When we were blessed with the one month that the sun shone weakly down on us for a few minutes, we basked. Never mind that the warmth was so faint we had to take a woolly jumper everywhere – out we would come in our summer garb, turning to the distant orb like sunflowers, insisting on sitting outside in pubs and cafés while shivering. I’ve noticed that in the Côte d’Azur, where it is genuinely roasting much of the year, the citizens are the opposite, donning fur coats well into May because they are so used to being lightly griddled that even a temperature of 25°C seems chilly to them.

When I started spending more time in London, I was gleeful. Back to proper seasons! How easy it was to put up with the winter snow when you knew you’d be sun-kissed for at least three months of the year.

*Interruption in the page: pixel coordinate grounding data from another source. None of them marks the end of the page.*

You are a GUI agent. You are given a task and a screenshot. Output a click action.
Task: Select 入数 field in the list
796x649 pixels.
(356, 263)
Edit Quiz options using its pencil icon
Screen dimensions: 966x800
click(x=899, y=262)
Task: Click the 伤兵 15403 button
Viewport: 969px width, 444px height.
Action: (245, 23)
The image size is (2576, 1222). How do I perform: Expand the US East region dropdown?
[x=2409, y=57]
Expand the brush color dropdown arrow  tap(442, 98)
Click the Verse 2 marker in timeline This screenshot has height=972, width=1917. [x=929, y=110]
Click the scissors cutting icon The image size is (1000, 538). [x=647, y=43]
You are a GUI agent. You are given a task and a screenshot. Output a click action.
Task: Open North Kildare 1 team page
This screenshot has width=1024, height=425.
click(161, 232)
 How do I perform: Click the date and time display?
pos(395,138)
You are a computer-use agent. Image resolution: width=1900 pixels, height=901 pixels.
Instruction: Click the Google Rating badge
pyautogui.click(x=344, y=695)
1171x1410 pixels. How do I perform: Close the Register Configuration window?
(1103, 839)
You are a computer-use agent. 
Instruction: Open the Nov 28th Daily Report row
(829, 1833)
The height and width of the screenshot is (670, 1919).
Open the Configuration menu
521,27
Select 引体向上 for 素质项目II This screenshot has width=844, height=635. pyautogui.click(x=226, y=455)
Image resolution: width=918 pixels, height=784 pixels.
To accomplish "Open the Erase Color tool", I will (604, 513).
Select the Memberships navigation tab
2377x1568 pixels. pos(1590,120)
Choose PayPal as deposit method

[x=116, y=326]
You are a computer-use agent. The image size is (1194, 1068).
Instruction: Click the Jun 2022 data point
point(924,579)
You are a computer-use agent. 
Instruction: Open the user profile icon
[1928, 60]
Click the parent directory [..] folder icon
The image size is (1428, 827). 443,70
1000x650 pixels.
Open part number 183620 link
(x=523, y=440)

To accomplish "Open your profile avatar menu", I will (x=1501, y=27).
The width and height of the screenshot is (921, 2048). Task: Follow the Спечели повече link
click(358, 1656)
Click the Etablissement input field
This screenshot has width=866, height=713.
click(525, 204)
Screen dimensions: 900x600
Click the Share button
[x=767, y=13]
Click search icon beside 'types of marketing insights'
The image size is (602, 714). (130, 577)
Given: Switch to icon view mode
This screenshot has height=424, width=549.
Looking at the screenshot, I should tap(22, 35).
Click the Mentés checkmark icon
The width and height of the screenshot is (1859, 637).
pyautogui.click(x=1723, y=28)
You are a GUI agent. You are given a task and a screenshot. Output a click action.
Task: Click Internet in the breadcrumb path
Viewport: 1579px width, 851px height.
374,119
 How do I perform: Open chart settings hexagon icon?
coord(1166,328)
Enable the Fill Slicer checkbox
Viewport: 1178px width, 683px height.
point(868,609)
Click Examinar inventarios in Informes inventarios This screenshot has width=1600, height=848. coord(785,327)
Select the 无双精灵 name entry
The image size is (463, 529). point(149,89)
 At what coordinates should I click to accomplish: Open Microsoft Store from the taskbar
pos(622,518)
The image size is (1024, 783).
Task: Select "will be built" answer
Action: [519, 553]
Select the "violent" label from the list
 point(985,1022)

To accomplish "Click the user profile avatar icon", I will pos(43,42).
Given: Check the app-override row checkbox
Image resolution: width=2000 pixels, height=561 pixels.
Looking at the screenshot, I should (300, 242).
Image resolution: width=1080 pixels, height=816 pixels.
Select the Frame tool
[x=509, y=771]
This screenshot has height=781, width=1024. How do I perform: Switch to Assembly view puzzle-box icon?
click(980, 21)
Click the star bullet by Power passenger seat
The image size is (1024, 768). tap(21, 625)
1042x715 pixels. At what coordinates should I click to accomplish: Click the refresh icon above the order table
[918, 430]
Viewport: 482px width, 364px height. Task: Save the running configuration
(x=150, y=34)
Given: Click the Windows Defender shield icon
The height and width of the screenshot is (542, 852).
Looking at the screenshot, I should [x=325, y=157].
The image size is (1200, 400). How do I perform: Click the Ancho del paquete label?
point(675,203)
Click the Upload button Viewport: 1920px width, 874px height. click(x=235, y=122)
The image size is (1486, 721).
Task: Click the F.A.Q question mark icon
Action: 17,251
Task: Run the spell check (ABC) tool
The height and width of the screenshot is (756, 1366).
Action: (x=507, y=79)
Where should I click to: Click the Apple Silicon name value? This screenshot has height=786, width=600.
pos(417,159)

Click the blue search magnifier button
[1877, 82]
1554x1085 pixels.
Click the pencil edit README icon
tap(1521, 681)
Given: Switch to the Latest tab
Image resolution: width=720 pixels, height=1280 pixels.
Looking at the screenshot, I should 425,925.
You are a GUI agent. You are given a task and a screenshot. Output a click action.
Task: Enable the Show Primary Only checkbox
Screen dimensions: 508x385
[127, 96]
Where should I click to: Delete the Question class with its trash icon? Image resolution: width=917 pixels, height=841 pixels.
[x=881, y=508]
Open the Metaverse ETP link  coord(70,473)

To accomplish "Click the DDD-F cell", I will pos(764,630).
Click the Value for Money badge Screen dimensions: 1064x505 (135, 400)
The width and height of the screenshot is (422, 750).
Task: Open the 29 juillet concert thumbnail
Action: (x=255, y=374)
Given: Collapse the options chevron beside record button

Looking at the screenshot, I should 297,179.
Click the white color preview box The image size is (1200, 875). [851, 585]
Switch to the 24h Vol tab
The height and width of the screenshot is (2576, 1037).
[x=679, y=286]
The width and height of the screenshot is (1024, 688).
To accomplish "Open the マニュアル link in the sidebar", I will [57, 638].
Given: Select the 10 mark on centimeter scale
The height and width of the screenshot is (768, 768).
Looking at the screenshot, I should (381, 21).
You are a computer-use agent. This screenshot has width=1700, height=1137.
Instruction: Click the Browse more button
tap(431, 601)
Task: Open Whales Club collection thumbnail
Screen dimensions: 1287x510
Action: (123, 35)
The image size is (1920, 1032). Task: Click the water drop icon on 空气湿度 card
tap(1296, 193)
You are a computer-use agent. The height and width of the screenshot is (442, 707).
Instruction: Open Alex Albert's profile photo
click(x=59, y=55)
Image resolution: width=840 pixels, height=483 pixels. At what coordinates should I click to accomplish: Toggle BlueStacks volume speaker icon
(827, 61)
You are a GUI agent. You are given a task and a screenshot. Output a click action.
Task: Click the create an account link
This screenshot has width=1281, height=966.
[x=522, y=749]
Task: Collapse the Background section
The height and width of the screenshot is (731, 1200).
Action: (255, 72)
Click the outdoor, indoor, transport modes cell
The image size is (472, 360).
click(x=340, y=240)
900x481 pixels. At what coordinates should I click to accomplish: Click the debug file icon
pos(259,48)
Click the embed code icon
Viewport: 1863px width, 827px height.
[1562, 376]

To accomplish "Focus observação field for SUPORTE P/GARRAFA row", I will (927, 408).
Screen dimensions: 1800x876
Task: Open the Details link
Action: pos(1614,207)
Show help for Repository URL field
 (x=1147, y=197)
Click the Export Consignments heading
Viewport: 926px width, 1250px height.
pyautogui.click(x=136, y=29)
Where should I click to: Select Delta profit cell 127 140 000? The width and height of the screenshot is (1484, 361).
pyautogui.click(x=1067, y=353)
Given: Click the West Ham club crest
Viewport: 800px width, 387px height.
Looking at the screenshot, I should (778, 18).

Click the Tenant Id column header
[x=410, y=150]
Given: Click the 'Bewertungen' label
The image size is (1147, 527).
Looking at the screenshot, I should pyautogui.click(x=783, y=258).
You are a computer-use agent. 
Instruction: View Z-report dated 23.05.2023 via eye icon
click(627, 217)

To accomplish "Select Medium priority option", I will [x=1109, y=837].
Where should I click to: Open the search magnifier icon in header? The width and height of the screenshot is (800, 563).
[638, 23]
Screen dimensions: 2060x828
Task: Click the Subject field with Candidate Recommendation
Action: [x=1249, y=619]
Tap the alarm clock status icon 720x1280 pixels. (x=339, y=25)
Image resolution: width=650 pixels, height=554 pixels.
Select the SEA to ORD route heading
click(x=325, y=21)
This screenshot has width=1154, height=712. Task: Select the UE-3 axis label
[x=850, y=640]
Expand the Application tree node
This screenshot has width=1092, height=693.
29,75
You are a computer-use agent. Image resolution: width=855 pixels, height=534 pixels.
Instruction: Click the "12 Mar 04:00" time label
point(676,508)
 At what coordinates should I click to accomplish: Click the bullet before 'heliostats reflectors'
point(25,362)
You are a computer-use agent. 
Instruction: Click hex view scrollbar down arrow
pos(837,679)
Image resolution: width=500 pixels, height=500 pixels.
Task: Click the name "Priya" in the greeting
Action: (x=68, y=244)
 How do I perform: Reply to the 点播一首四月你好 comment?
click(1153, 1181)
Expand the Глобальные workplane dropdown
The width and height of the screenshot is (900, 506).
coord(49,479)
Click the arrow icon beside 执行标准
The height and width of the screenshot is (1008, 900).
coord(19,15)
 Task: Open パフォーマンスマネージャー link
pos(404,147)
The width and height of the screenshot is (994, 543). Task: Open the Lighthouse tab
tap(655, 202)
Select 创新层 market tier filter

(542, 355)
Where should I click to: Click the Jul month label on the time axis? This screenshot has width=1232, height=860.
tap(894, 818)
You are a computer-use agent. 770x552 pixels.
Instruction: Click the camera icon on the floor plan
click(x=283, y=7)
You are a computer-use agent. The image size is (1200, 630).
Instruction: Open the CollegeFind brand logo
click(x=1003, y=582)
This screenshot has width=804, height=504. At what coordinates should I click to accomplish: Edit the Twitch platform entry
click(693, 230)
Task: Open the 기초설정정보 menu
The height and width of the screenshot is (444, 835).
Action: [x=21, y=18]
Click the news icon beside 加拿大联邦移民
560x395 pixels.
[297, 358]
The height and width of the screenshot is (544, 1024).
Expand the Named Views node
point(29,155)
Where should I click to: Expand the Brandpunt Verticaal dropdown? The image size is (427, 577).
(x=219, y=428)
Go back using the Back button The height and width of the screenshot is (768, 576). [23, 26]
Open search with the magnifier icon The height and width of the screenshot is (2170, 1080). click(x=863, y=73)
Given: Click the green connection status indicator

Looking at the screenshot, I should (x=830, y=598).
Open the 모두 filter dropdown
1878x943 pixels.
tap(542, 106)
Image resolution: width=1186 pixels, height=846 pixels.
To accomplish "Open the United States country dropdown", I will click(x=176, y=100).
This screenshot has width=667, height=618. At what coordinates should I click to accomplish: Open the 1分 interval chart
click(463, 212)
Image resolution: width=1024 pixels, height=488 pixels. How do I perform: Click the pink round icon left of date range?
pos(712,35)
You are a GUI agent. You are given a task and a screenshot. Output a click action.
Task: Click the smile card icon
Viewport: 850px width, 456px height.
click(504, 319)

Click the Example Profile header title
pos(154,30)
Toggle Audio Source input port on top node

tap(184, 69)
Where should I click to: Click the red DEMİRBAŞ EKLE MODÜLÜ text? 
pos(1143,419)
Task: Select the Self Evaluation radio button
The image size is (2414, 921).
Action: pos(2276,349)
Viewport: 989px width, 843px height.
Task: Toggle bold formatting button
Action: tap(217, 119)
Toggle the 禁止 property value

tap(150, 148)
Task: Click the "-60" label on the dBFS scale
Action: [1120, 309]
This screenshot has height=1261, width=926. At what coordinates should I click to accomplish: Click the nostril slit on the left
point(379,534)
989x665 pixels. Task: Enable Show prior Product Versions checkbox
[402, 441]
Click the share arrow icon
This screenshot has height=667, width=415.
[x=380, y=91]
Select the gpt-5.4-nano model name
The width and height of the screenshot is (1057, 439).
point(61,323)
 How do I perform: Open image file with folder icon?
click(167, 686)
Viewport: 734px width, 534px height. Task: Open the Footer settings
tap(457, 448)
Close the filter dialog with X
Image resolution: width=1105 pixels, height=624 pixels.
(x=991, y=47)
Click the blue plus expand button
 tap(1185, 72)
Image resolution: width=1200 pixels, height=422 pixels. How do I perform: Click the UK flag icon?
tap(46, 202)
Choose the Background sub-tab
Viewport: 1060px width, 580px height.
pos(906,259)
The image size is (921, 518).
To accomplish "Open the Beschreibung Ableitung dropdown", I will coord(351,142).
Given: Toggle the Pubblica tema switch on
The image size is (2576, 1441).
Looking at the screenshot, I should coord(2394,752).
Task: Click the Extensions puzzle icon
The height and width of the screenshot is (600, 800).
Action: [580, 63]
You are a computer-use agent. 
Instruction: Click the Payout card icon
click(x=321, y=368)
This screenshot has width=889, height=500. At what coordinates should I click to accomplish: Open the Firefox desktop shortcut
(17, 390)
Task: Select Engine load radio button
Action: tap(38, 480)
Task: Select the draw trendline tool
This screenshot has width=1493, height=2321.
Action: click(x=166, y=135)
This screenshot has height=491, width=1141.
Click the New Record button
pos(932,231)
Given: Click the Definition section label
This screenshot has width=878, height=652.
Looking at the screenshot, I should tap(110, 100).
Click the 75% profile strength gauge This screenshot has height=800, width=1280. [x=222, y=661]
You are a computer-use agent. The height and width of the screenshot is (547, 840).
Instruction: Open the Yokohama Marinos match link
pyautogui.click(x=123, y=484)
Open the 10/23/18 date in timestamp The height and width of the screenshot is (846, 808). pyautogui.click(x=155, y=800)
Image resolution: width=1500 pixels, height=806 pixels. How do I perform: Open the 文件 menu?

Maybe it’s an age thing, though. Despite the sun making me feel happy, I would rather observe it from a well-ventilated room than sit in it. Part of this is fastidiousness: I like being freshly showered and fragrant, and the trouble with hot weather is the narrow line between soaking up the heat with reverence and wishing you could take all your clothes off and go into the shower.

The problem is exacerbated if you don’t drive and can’t use the tubes: since I am now a double amputee, on the rare occasions that I am fit to go out, we travel by bus. There is no greater leveller than London buses – you may get on a prince but you will leave a damp and irritable pauper, wishing you could afford to take taxis everywhere. Buses to and from the centre of London are almost always packed, and the new cycle lanes that take up most of the road near where I stay, Chiswick, mean that buses crawl along in the same single lane as all cars. It takes four times as long to get anywhere. As for low traffic emissions – pull the other one. A gridlock of vehicles with their engines on for hours creates far more pollution than the previous fast-moving two lanes of traffic did.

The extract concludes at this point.